The Sailor Man in New York

Invisible seafarers in a city still addicted to shipping

Somewhere in the Indian Ocean, the Maersk Alabama has just been attacked by pirates. Again.

Cargo ships are attacked somewhere in the world just about every day. But this is the same Maersk Alabama that had become the symbol for modern piracy last spring when its captain and crew were captured and then rescued in a daring raid.

Half a world away, the 1,000-foot-long cargo container Hanjin Osaka has just pulled into the APM Terminal in Port Elizabeth, New Jersey. The terminal is a mini-city unto itself, full of building-size machines and cargo containers stacked so high, they make 18-wheelers look like Matchbox toys.

Pastor Marsh Luther Drege drowns in some of the 2,000 “Christmas at Sea” gift bags SIH will give away to seafarers.
Jackie Snow
Pastor Marsh Luther Drege drowns in some of the 2,000 “Christmas at Sea” gift bags SIH will give away to seafarers.
Retired seafarer Murray Barr has volunteered at SIH for 45 years.
Jackie Snow
Retired seafarer Murray Barr has volunteered at SIH for 45 years.

Pastor Marsh Luther Drege and Port Chaplain Joshua Rinas, of the Seafarers & International House (SIH) near Union Square, have just arrived at the terminal's gate. They're here to visit the seafarers of the Osaka, but, like many people in port, their minds seem thousands of miles away, on the Alabama.

For a couple of Lutheran missionaries, their work doesn't involve a great deal of Jesus talk. The two are loaded down not with Bibles, but with cell phones: "We sell seafarers phone cards and SIM cards at cost," says Drege. "For all the wonders of technology, seafarers can go weeks, or months, without getting to talk to their families."

"We'll drive them to the mall, if they want, or to a Western Union," says Rinas, a recent graduate from Yale who is working as a chaplain for the first time.

So after months at sea, what's the one place that men who work at sea (and they are almost all men) want to go when a minister offers them a lift?

"Victoria's Secret," says Drege. It's not so much about the underwear, he swears, as it is the "prestige for their wives or girlfriends getting to walk around Manila with a shopping bag from there."

This image—of a married Filipino seaman having, at most, a couple hours' shore leave and trying to squeeze in a money transfer as well as a trip to the mall—says as much as anything about how the shipping industry has changed in New York.

And SIH, the last boarding house for sailors in the city, has had to adapt to meet seafarers' needs, even if it means going to Jersey.

New York, whose growth has been tied to the shipping trade since it was New Amsterdam, is more reliant on it than ever. Like most Americans, New Yorkers don't really manufacture anything, and we rely on ships to deliver 90 percent of what we purchase. Pretty much everything we eat, drink, wear, or touch comes off a ship.

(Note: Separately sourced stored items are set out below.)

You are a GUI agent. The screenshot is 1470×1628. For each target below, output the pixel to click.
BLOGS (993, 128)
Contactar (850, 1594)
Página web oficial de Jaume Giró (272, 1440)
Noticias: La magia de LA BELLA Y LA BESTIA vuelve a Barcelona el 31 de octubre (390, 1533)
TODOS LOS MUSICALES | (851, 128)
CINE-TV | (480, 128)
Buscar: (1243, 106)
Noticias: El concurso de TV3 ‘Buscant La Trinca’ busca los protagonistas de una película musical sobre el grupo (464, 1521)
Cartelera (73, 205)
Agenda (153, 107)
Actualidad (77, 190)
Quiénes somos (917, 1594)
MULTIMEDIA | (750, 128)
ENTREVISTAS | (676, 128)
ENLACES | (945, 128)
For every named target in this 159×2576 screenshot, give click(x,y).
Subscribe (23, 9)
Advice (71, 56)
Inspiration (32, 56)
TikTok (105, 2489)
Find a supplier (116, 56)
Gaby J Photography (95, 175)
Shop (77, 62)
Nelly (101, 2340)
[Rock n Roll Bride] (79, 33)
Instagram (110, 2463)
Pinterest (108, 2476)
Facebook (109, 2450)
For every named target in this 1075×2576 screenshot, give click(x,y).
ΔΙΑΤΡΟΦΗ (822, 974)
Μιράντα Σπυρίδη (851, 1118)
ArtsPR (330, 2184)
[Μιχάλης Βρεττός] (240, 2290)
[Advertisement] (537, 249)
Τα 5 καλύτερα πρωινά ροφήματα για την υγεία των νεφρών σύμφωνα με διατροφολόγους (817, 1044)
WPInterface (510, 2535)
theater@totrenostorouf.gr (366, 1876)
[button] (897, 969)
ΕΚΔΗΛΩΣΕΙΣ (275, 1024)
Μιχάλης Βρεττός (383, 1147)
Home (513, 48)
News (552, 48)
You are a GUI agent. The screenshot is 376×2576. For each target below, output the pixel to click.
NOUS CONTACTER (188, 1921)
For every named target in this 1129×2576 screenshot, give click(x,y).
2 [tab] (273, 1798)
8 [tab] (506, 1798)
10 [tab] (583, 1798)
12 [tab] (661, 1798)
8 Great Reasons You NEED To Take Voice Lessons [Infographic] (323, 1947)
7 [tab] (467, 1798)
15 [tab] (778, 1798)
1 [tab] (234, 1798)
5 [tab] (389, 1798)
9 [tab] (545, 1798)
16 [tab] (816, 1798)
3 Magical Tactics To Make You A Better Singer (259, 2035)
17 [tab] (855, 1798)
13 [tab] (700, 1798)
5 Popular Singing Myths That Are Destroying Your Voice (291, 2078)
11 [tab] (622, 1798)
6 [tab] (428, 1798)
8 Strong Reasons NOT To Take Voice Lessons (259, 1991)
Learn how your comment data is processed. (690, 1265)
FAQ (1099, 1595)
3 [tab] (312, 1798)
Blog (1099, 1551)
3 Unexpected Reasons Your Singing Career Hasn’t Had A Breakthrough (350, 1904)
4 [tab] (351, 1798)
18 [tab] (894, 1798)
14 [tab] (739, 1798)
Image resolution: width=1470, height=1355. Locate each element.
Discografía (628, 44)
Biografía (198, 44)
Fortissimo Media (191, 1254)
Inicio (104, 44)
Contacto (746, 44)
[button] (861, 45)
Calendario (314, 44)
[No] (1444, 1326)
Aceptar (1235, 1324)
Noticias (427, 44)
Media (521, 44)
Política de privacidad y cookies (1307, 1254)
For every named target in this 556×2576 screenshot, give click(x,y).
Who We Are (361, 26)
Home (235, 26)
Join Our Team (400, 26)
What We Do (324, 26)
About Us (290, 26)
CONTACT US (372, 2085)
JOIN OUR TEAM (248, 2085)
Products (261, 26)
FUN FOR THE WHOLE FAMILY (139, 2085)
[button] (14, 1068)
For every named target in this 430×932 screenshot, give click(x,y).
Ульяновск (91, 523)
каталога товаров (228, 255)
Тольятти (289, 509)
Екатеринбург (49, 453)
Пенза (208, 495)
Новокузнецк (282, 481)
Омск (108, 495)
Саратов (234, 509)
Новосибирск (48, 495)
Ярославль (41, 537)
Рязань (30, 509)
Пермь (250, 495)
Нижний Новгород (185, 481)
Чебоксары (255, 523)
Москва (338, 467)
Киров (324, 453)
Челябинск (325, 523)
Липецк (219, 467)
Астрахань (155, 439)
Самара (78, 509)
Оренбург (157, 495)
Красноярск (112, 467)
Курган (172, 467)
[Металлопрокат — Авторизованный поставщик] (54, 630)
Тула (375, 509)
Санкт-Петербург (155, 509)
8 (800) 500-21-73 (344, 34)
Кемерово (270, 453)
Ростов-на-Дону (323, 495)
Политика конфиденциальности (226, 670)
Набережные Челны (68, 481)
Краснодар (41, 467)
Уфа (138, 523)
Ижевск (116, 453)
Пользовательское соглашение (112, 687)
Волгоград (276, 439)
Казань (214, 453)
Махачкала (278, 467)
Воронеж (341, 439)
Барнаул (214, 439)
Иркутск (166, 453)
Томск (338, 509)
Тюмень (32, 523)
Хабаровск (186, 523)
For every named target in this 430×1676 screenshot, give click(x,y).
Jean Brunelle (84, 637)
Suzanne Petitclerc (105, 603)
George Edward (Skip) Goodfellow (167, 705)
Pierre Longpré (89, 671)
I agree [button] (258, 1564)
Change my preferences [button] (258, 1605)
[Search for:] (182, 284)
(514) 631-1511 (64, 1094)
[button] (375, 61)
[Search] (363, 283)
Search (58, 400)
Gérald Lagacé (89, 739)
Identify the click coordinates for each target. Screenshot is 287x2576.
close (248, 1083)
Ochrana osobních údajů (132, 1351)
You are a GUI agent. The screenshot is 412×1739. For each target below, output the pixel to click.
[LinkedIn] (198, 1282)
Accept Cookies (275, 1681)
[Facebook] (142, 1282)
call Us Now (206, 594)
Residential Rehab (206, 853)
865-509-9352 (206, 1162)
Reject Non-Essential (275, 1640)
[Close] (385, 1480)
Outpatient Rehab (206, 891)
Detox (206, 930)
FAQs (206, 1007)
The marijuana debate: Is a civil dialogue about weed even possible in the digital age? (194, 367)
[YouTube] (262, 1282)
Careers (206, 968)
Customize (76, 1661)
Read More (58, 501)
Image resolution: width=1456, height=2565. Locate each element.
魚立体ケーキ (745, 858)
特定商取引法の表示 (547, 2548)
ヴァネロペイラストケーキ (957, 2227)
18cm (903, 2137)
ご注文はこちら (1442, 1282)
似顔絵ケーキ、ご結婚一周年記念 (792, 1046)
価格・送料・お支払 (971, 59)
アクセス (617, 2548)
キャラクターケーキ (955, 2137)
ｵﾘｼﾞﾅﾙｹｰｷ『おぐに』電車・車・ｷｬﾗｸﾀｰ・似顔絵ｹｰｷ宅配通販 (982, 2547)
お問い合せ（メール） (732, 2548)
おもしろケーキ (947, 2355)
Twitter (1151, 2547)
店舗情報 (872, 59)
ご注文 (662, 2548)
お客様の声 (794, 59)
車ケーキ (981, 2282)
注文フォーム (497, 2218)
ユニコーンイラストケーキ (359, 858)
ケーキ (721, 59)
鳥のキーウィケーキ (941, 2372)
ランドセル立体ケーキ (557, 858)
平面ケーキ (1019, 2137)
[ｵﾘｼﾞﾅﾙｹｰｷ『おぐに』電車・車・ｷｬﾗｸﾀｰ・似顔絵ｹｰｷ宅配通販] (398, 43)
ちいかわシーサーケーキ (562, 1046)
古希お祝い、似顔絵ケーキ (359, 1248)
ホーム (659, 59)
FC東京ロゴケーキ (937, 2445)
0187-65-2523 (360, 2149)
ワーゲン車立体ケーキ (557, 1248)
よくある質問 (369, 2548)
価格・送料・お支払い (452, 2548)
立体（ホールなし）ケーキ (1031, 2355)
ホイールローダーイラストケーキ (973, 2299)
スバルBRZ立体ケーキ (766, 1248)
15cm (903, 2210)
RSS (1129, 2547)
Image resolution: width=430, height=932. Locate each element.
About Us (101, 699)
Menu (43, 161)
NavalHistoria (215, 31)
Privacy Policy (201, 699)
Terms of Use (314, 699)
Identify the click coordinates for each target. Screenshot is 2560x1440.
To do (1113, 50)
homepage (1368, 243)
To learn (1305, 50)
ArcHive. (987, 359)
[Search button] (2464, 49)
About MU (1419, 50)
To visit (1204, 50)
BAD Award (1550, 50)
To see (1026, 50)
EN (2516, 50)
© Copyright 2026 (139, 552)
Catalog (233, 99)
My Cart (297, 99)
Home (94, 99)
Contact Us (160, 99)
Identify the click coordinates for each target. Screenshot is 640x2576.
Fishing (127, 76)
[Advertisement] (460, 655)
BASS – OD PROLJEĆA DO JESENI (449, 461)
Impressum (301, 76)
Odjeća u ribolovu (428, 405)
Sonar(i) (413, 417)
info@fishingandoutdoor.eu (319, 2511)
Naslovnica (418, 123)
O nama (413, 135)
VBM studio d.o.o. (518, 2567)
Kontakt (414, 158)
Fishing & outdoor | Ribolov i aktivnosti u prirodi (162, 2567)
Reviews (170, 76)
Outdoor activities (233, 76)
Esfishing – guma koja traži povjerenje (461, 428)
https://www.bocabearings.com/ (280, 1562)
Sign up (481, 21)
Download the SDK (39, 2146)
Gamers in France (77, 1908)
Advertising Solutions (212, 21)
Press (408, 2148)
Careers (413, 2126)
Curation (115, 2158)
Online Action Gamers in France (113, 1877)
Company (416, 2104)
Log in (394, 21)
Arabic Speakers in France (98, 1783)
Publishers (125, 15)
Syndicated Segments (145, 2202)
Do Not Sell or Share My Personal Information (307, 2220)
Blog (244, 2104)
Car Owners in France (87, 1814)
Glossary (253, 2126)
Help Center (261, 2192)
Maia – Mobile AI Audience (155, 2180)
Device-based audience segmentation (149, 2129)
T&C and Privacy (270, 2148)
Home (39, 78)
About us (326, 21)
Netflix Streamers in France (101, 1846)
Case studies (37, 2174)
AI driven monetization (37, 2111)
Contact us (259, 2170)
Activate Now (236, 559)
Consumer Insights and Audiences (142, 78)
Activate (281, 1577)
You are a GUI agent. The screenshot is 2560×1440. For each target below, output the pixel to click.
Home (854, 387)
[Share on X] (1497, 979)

Long before Chelsea Piers was a sporting complex and the South Street Seaport a mall, the city was lined with active piers. The city's residents were amply employed by the shipping trade, but containerization needed more land than would ever be available in the city: Massive ports sprouted in Elizabeth and Newark, and ships disappeared from the city. Efficient cranes replaced longshoremen, and the time in port for ships shrank from about a week to about a day.

"The technology changed the geography," says William Fensterer, a chaplain who has been with SIH almost since its new building opened in 1964. "It doesn't look like On the Waterfront anymore," he adds. When he started out, he says, he would wander on foot from pier to pier in Manhattan and Brooklyn and board ships, with nary a guard in site. But those piers have largely vanished.

And along with them, the seafarer, once ubiquitous in New York, has become invisible.

"We want them to know we see them," says Drege, the executive director of SIH, which originated as an immigrants' house in 1873 by the Church of Sweden. The region was once abundant with such boarding houses, founded by churches in Northern European sailors' home countries. Back then, sailors would find themselves in port for weeks between jobs, often with pockets full of cash and an inability to speak the language. The missions wanted to help these sailors (and steer their money toward a boarding room with a Bible, and away from bars and prostitutes).

Today, SIH is the only one left. For retired seafarers anchored here, it's the only home on land they've ever known. For active seamen, it can be the last line of defense against homelessness.

But it's only American seafarers who use the lodging now. International workers don't find themselves in New York between contracts, and they don't get much shore leave at all. And they're not likely to be either European or Lutheran. Most are Filipino Catholics, with barely enough free time to spend a few hours off the boat.

SIH has adapted to the times: Drege and Rinas make their visit to the Osaka to meet seafarers where they are.

At least that's the plan, until they find two Romanian workers at the terminal gate, looking for a ride to the Jersey Gardens Mall. The chaplains tell them to hop in.

Drege asks the Romanians about their voyage, but the conversation quickly turns to today's news on the Alabama.